I walked down the dusty road toward Manuel’s* hut with more than a bit of trepidation. I had received a message from the clinic that the village witch doctor was sick and too ill to travel. Everyone in this remote Belizean village knew Manuel; in times past he had been the only accessible or affordable healer. As I made my way to Manuel’s home with instruments in hand, visions of shrunken heads, voodoo dolls, and magic spells ran through my mind.
Belize has become a trendy tourist attraction. The abundant wildlife, Mayan ruins, spectacular barrier reef, and unique little atolls called cayes make the country an inviting destination. “Temptation Island,” that television tribute to the excesses of American broadcasting, was filmed on Ambergris Caye. Belizeans still speak nostalgically of the days when the film “The Mosquito Coast” was produced here some 15 years ago.
Although this is the glamorous Belize of travel brochures, my brief medical mission trip revealed a different side of that beautiful country. Families of Mayan descent account for much of the population of the rural north. Rugged dirt roads, dusty in the dry season and sometimes impassable during the rainy months, connect small villages consisting predominantly of thatched huts surrounded by sugar cane fields, thick jungle, and swamps.
A recent drop in the price of raw cane has made the difficult financial situation of these hardworking families even more tenuous. Parishioners in the local church have banded together to plant a large garden to supplement their income. I met some of my patients for the first time while talking and weeding shoulder to shoulder in the long rows of watermelon.
Entering the group of huts that is home to several generations of Manuel’s family, I was met by a pleasant woman who greeted me warmly in English. She took me to Manuel’s cluttered shelter, where I met a debilitated, jaundiced man with a grossly distended abdomen. In a soft voice, he acknowledged me from his cot, too weak to rise. On the walls hung pictures, mementos of times past, trinkets everywhere, but none of the accoutrements of his profession that I had expected: no herbs, no potions, no shrunken heads. As we discussed his condition, he freely related the reasons for his ascites and cirrhosis. The physical examination demonstrated the usual stigmata of portal hypertension.

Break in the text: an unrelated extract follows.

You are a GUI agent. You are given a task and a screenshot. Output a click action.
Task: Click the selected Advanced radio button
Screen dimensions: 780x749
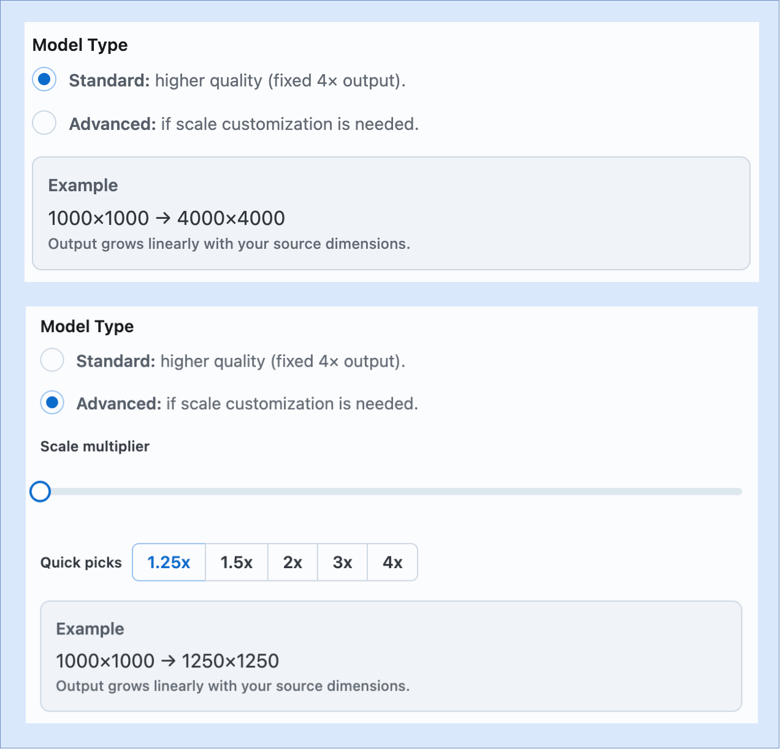(x=52, y=403)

Our conversation turned to his life and his family, but his profound fatigue limited his concentration, his sad brown eyes seldom meeting mine. I left him some diuretics, administered some parenteral thiamine into his wasted arm, and instructed him to call at once if his condition worsened. To my surprise, when I offered to pray with him for his recovery, he eagerly accepted, and his spirits seemed to be lifted upon my departure.
I called on Manuel twice more during my short stay. By the second visit he was noticeably better, sitting up at the table to eat his favorite meal of black beans, chicken, and rice. His abdominal girth steadily diminished and his eyes regained their sparkle. Little did he understand the methods of modern medicine, my life in America, my experiences, or the pharmaceuticals I had brought. But he came to realize that I was there to serve him and that by that common bond we could relate to each other. He appreciated the time that we spent praying for his health and taught me spiritual methods he had used to accomplish apparently miraculous cures.
By the last visit we stood as colleagues and friends. Although our medicines and techniques differed, we were comrades in arms as healers fighting against the suffering of our patients. As I left him for the last time, he said to me, “Tu medicina es muy fuerte”—Your medicine is very powerful. I had slowly learned from Manuel what he had known for many years: that the potency of our medicine comes less from the contents of our bags than from what we carry in our hearts.